4.5 Conceptual structure
4.5.1 Co-occurennce all keywords analysis
The underlying themes and subjects within a certain text corpus or dataset can be discovered by analysing the co-occurrence (Hosseini et al. 2021) of keywords or phrases. Additionally, it can be useful to find connections between various phrases or keywords, such as synonyms or associated ideas, which can assist to hone search terms and increase the precision of keyword-based searches (Fig. 14, Table 2).
The effective method of grouping related objects or entities based on shared traits or qualities is known as cluster analysis. Cluster analysis is employed in network visualisation maps to locate node clusters that are tightly related to one another and to show these nodes as separate clusters. According to the research, just 43 of the total 1466 keywords had at least 10 occurrences, which was the cutoff point. The links and correlations among these 43 keywords were highlighted by further grouping them into 3 groups. Three primary clusters are depicted in the illustration 14 as “Red,” “Green,” and “Blue” bubbles. There are ten things in the red colour bubble, including “Convolutional Neural Network,” “Deep Neural Network,” “Leaf Disease,” and “Convolution.” Twelve components, including “Segmentation,” “Extraction,” “Feature Extraction,” “CNN,” “Textures,” and “Recognition Accuracy,” are included in the green colour bubble. Nine objects, including “Crops,” “Machine Learning,” etc., are contained in the blue colour bubble.

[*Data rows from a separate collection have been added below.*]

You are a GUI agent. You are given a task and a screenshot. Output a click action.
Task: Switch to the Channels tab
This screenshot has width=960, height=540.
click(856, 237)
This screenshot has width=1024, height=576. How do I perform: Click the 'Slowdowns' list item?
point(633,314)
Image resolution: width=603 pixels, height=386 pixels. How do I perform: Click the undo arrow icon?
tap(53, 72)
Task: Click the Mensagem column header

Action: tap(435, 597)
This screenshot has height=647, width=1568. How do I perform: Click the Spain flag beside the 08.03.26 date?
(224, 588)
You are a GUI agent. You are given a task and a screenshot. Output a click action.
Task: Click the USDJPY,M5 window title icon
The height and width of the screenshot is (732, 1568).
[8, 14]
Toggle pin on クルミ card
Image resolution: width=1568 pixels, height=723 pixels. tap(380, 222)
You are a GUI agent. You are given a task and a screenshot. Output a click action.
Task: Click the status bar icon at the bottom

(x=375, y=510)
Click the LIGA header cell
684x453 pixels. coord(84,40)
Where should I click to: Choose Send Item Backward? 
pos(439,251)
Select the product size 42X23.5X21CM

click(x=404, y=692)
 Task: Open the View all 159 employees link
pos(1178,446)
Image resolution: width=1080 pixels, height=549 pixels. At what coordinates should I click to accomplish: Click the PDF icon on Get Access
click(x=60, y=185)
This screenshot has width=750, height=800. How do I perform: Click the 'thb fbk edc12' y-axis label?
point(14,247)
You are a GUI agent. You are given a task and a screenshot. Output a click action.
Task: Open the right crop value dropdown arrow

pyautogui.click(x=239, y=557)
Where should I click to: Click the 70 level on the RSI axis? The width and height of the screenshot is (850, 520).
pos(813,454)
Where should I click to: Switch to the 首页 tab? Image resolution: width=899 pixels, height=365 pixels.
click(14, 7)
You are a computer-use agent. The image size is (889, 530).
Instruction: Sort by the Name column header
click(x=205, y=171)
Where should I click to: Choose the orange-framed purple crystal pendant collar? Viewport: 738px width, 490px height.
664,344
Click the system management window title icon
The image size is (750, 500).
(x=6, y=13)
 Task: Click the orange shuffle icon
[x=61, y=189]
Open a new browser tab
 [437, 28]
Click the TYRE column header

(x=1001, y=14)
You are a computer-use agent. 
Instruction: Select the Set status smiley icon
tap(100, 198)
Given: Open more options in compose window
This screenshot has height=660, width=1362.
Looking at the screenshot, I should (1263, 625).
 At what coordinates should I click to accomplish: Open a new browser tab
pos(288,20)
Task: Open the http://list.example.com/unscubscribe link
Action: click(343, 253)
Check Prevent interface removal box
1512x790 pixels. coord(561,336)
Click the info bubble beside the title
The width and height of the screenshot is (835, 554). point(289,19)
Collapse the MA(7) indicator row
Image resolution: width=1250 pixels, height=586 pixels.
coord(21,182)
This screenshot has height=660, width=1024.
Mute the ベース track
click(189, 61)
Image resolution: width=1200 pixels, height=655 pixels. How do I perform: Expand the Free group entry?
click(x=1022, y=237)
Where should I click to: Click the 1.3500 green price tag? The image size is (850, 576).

4.5.2 Co-occurrence all index keywords analysis
A technique used in computational linguistics to find and quantify the frequency of co-occurrence of words (Pourhatami et al. 2021) or phrases within a particular corpus of text is called co-occurrence index keywords analysis. The co-occurrence index is derived by dividing the total co-occurrences of two words within a given word frame by the product of the individual frequencies of the two words. The Fig. 15 depict the maximum occurrence of deep learning, features extraction, plants disease and many more.
4.5.3 Thematic map
The term “thematic map” (Yu and Muñoz 2020) refers to a sort of map that presents geographic data about a particular theme or topic rather than merely physical or political elements. Thematic maps are useful for displaying a variety of facts on a certain topic, such as population density, economic activity, or climatic trends. A range of visual components, including colours, symbols, and shading, are frequently used in the representation of data in thematic maps (Forrest 2015). To illustrate varying amounts of a variable, such as income or temperature, over several geographic locations, a choropleth map can, for instance, utilise various colour tones.
The Fig. 16 explore the concept of four themes such as “Basic”, “Motor”, “Nache” and “Emerging or Declined”. The each instance identified with round shaped different color bubbles. The Basic theme contains “Leaf Apple Disease” and “Detection Learning classification”. The Motor theme contains “Approach”, “Agriculture” and “Artificial”. The Niche theme described “Rust”,“Detecting”, “Images”, “Category”, “Multi” and “Rapid”. The Emerging theme descrubed about “Leaves”, “Data” and “Learning Based”.